Turning to the brands, Clarkson teases some big plans for Magners this year. 

“We will be bringing some innovation to market on Magners to try to refresh  the brand a little bit. I think possibly during Covid, the challenge was about  getting and maintaining supply and keeping it on shelf. Now it’s time for a little  bit of renovation and a little bit of a kick into innovation.”  

C&C’s flagship beer, Tennent’s, is also set for innovation following a  Christmas campaign and the installation of a new marketing director, Clarkson  says. Meanwhile, the company is looking to replicate the Scottish success for its  Heverlee beer brand south of the border.  


Turing from brands to channels and, following the pandemic, Clarkson believes paying attention to all channels has become more important. He notes that Molson Coors’ Madri beer brand, for example, was “immediately available everywhere”. He says that launching or investing in a product means it has to be available in all channels, “whether that be on or off-trade, and it has to be  available for all the occasions, whether it’s a premium occasion at home or a premium occasion out” because trends are coming and going a lot quicker. 

Within the off-trade, he highlights the changing face of convenience. He believes convenience retailers have “carved a real niche for themselves as  being the place where you can buy premium drinks and go for innovation  where you can have a dialogue or an interaction with a drinks fixture and feel quite satisfied with it”.  

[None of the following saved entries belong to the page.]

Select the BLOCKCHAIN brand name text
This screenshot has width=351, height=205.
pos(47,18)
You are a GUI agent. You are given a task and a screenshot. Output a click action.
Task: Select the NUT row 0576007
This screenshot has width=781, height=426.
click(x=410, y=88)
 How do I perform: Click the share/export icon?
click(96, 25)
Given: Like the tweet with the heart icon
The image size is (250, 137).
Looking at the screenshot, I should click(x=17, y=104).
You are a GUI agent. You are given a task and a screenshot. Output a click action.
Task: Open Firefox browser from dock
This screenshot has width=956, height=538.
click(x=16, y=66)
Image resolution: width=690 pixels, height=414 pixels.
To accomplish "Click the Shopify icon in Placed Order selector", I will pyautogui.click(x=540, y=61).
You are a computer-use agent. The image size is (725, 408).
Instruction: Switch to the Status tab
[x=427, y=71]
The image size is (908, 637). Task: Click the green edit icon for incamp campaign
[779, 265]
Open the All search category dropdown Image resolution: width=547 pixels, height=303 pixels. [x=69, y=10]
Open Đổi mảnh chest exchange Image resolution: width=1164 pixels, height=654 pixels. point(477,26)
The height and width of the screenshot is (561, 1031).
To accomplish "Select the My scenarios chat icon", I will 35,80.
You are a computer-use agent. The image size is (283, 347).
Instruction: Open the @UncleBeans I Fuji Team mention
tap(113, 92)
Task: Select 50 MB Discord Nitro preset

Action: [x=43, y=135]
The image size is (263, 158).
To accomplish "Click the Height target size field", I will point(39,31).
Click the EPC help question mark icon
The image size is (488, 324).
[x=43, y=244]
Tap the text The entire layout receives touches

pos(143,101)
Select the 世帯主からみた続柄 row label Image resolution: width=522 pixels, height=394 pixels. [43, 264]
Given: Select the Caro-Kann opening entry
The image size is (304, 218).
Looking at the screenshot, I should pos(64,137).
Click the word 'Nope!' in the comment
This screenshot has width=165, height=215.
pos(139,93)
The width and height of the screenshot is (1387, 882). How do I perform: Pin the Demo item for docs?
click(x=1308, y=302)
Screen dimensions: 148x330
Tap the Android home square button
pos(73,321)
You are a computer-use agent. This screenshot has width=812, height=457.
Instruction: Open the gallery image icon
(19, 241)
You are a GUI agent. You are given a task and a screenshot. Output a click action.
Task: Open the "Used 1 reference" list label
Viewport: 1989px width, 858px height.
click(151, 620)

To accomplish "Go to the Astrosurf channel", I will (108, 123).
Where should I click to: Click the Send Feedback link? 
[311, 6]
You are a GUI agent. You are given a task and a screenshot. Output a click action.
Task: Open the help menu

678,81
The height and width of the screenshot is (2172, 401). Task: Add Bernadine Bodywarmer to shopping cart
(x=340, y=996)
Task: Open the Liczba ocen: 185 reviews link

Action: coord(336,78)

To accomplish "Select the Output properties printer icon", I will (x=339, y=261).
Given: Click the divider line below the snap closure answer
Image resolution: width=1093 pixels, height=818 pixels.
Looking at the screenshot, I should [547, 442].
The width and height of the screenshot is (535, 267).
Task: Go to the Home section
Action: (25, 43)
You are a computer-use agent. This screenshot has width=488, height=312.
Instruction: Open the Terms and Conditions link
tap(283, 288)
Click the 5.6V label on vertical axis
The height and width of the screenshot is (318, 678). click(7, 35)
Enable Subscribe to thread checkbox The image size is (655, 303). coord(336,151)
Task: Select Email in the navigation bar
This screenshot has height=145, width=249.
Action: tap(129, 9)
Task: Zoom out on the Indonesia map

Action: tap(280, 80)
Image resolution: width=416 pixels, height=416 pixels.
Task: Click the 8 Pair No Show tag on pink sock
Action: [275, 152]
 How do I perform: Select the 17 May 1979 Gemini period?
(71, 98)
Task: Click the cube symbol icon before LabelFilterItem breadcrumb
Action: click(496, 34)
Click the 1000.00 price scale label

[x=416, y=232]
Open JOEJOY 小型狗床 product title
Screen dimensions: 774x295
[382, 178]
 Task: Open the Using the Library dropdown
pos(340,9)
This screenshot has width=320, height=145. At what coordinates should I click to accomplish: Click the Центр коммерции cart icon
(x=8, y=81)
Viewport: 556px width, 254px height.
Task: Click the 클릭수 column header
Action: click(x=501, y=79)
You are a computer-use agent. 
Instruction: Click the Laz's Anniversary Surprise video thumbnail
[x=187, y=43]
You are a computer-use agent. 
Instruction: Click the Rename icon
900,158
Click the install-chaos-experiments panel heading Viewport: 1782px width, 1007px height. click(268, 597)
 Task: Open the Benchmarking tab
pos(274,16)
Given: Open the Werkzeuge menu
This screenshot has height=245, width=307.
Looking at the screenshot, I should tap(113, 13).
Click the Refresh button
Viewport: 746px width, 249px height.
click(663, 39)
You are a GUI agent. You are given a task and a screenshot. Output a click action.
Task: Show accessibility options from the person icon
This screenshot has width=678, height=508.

As we face into 2023, Clarkson points out a few headwinds, notably rising  costs across the board. He also flags the implementation of the Deposit Return  Scheme in Scotland. He is keen to stress that, while C&C is embracing the  scheme, there is a need for clarity.  

“We’re going to have 160 million vessels affected by DRS,” he explains. “We  are big supporters of everything that helps reduce litter and has positive effects  on the environment. That said, we see enormous challenges between now and  when the scheme will go live.” 

He estimates that DRS will cost the business £3 million in producer fees  alone, “before any cost of complexity, artwork, labelling etc is considered”. And then there’s the reality of different schemes across the UK, which will also  complicate matters.  

“We’re fans of the scheme, but we’d be much happier if there was one DRS  across the UK,” he adds.  


As our interview comes to a close, Clarkson is keen to mention C&C’s partnership with the Big Issue. He says the company “purposely chose a  partner that we’d be able to address some of the harder issues with – around  addiction, mental health, poverty and homelessness”. The tie-up includes vendor days at C&C’s offices as well as creating sheltered pitches for Big Issue vendors and holding fundraising events.  

Beyond that, Clarkson mentions both a mentor scheme for vendors  and employment packages. “It’s a real coming of age for C&C in terms of  recognising our responsibility as a bigger organisation. That was one of the  things that made me quite proud to decide to come and work here.”